The obvious analogue for 7 is Moby’s Play; like that album, 7 uses dance music as a foundation for songs that are decidedly pop in aesthetic, fusing it with source material that is timeless and accessible. It’s the obvious move for Kalkbrenner, one that may finally turn his success overseas into something like international stardom. “The gap needs to be closed,” he says dryly. “I just flew in from France, where I’m the headliner [at a festival] over all the rock bands. Then I fly over the channel to the U.K., and I’m in a very small size on the poster.

“For some people, trying to basically start all over doesn’t make any sense. ‘He goes from appearing as the headliner somewhere for 50,000 fans — for quite a bit of money — at the end of a festival when all the other stages are already closed, back to doing club shows.’ It’s hard to say you’re loving to learn from that experience. But it’s not just all fun. Sometimes it’s necessary to do things again. I could have repeated myself with this album, let Fritz sing one song, and it would have been gold in Germany and maybe Austria and Switzerland. But I did this already. Twice.”

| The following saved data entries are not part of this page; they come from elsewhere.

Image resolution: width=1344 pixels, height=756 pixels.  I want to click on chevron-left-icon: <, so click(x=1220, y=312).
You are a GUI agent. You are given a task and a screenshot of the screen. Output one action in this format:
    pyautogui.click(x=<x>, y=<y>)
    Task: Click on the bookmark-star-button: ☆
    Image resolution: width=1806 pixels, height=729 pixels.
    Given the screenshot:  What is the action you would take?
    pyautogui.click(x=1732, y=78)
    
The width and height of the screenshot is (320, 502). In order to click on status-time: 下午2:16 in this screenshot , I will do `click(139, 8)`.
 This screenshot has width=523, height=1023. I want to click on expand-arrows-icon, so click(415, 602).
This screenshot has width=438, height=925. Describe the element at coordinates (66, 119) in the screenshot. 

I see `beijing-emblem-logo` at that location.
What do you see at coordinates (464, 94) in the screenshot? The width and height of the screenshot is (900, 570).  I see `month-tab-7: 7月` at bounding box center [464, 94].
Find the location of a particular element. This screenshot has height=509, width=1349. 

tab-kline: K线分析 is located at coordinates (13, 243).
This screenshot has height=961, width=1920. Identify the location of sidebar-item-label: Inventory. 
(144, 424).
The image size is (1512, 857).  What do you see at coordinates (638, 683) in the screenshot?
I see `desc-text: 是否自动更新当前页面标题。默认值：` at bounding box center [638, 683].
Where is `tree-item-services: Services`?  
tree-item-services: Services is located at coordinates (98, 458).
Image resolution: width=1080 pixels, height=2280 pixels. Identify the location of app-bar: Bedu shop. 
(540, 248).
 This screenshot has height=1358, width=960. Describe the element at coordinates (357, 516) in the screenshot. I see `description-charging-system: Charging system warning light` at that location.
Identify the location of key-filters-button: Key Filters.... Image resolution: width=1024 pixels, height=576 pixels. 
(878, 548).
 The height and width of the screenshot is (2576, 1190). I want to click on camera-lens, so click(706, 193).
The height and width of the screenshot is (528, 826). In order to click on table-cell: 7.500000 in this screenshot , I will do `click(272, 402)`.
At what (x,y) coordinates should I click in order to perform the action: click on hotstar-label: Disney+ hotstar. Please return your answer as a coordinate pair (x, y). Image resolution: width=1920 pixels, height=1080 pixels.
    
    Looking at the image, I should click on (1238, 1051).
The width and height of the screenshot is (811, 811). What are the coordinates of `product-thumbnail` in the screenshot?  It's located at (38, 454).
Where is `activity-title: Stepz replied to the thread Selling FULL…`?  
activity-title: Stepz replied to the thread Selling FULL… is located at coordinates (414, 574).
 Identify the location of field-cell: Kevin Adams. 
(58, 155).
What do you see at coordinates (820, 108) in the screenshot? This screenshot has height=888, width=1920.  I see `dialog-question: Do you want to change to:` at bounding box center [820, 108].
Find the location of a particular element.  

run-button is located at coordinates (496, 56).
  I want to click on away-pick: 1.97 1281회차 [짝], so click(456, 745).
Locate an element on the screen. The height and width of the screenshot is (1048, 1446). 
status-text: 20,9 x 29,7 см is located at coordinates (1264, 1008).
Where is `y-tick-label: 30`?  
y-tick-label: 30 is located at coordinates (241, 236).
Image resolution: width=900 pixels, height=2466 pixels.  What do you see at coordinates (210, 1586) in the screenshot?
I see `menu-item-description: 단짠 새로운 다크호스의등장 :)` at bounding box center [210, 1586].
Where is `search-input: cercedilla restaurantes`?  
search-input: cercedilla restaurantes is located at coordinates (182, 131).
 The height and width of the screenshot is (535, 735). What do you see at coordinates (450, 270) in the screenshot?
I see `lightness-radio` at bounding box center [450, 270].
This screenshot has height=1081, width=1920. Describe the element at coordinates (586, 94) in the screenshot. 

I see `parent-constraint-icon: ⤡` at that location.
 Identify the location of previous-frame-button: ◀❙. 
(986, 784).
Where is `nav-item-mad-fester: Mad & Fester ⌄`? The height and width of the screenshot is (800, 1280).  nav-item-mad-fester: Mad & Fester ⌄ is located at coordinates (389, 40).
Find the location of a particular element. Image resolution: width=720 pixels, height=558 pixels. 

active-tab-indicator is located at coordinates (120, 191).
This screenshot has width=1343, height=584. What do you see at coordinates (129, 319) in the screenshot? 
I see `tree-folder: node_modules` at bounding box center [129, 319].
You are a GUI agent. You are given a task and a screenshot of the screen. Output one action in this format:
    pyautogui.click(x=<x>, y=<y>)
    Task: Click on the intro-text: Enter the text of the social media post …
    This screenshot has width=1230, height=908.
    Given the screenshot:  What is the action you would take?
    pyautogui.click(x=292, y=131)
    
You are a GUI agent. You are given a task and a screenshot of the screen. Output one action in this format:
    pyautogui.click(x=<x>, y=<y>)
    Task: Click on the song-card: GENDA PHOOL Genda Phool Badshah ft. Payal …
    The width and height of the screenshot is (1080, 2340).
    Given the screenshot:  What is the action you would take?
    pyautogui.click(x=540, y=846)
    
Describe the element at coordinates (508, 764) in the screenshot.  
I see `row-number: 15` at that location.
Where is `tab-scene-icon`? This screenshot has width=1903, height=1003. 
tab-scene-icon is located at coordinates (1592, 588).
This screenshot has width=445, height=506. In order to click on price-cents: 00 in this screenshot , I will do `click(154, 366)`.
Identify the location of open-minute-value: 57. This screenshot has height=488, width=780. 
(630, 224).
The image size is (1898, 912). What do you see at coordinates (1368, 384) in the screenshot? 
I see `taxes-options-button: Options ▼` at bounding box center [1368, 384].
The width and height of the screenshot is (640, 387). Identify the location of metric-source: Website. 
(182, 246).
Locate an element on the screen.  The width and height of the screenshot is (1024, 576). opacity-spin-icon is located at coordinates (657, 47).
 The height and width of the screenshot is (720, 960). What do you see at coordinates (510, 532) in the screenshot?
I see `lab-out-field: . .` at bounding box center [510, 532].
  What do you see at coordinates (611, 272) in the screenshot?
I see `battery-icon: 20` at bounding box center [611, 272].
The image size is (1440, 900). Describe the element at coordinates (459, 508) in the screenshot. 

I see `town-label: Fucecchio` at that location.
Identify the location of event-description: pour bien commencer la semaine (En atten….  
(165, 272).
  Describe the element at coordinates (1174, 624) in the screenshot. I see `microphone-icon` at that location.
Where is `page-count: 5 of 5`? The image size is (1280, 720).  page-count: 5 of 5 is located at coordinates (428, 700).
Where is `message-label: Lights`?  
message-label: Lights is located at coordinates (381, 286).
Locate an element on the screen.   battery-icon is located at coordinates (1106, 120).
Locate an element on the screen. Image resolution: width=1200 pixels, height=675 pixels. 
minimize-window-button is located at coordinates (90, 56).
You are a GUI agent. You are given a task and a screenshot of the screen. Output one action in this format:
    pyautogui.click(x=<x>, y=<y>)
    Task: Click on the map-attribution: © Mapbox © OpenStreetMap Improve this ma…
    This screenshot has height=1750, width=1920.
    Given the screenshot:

Instead, Kalkbrenner is concentrating his efforts on smaller shows in the States — like the one he’ll play at 562 Johnson Ave in Brooklyn on August 15. During his live sets, Kalkbrenner re-creates each song, bit by bit, on the fly, rather than using prerecorded tracks, which results in a performance where songs change from night to night. While that randomness would strike fear into other performers, for Kalkbrenner, it’s just another way to push himself. “I’m in between two worlds: going big versus staying underground,” he says. “Some people might say, ‘Oh, that’s not the old Paul anymore.’ But things need to change. I need things to change. Otherwise, I get very bored.”